Staatenlos in Deutschland: Laut Kommission kein Härtefall
Die Zukunft von Robert A. ist weiter ungewiss. Am Freitag hat die sächsische Härtefallkommission entschieden, sich nicht für ihn auszusprechen.
Leipzig taz | Die sächsische Härtefallkommission spricht sich nicht dafür aus, dem 31-jährigen Robert A. aus „humanitären oder persönlichen Gründen“ einen Aufenthaltstitel zu erteilen. Das beschloss die Kommission am Freitag in einer nichtöffentlichen Sitzung. A. lebt seit mehr als 30 Jahren in Deutschland, bislang mit einer Duldung. Das heißt, er ist ausreisepflichtig, seine Abschiebung wurde aber ausgesetzt.

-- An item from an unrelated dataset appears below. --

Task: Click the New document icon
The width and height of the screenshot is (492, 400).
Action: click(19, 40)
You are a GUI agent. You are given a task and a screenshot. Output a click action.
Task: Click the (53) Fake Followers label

Robert A. und sein Anwalt Ulrich Tronczik zeigten sich auf taz-Anfrage enttäuscht vom Abstimmungsergebnis. „Ob sie die aktuell migrationsfeindliche Stimmung darauf ausgewirkt hat, vermag ich nicht zu sagen“, kommentierte Tronczik. Weiter wollten sie sich am Freitag zunächst nicht äußern. Für A. heißt das, an seiner Ausgangslage ändert sich nichts: Ihm droht eine Abschiebung in ein Land, in dem er noch nie war: nach Serbien.

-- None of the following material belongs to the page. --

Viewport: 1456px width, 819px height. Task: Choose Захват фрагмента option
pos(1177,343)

Nachdem seine Eltern 1993 vor dem Jugoslawienkrieg geflohen waren, kam er in den Niederlanden zur Welt und dann mit acht Monaten nach Deutschland. Als Kind lebte er in einer Geflüchtetenunterkunft in Aue im Erzgebirge. Später zog er nach Chemnitz, wo er Freundschaften schloss, sich bei Vereinen und den Grünen engagierte. Allerdings lebte er immer nur geduldet in Sachsen, weil seine Identität für die Behörden ungeklärt war.

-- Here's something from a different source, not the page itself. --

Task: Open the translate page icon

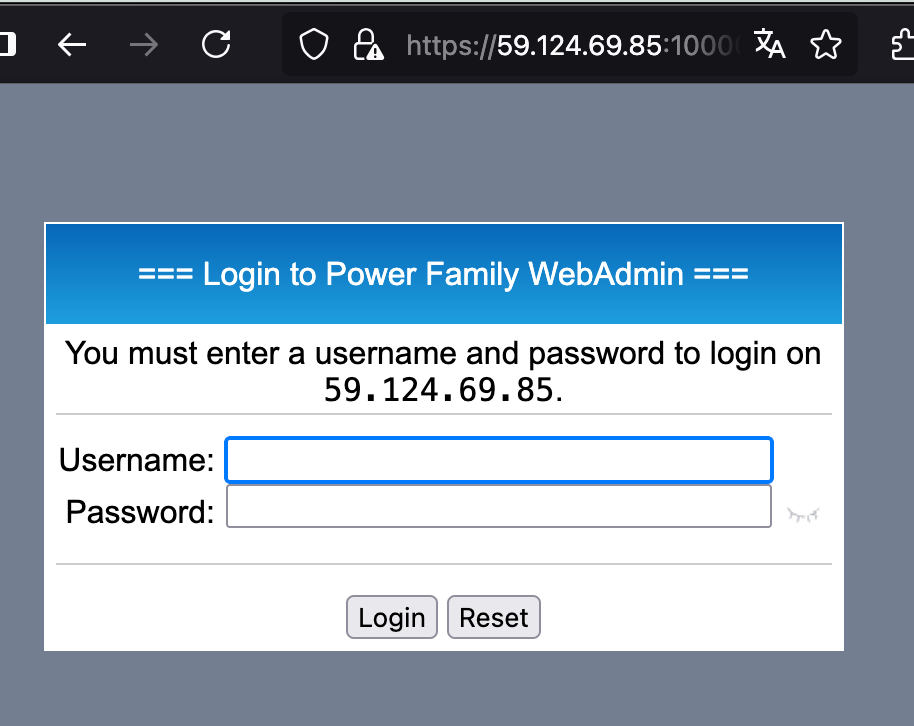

Unter anderem, um die Duldung zu verlängern, musste A. alle paar Monate zur Ausländerbehörde. Weil er – trotz vorliegender Angebote -keine Arbeitserlaubnis bekam, lebte er von Sozialleistungen. 2019 wurde er wegen Drogenhandels zu zwei Jahren auf Bewährung verurteilt. Er habe Fehler gemacht, die er bereue, sagte Robert A. der taz dazu. Die Ausländerbehörde begründet damit aber ein besonderes Abschiebeinteresse.
Abschiebung im Juli abgebrochen
Um eine Arbeitserlaubnis zu bekommen, versuchte Robert A. über Jahre seine Identität zu klären. Nachdem das in diesem Jahr gelungen war, nahm die Polizei ihn bei einem Besuch in der Ausländerbehörde fest. Wenige Tage später fuhr sie ihn zum Flughafen nach Frankfurt am Main. In Chemnitz, der Heimatstadt von Robert A., gab es Protest: mehr als zweihundert Menschen demonstrierten gegen seine Abschiebung und online unterzeichneten Tausende eine Petition dagegen.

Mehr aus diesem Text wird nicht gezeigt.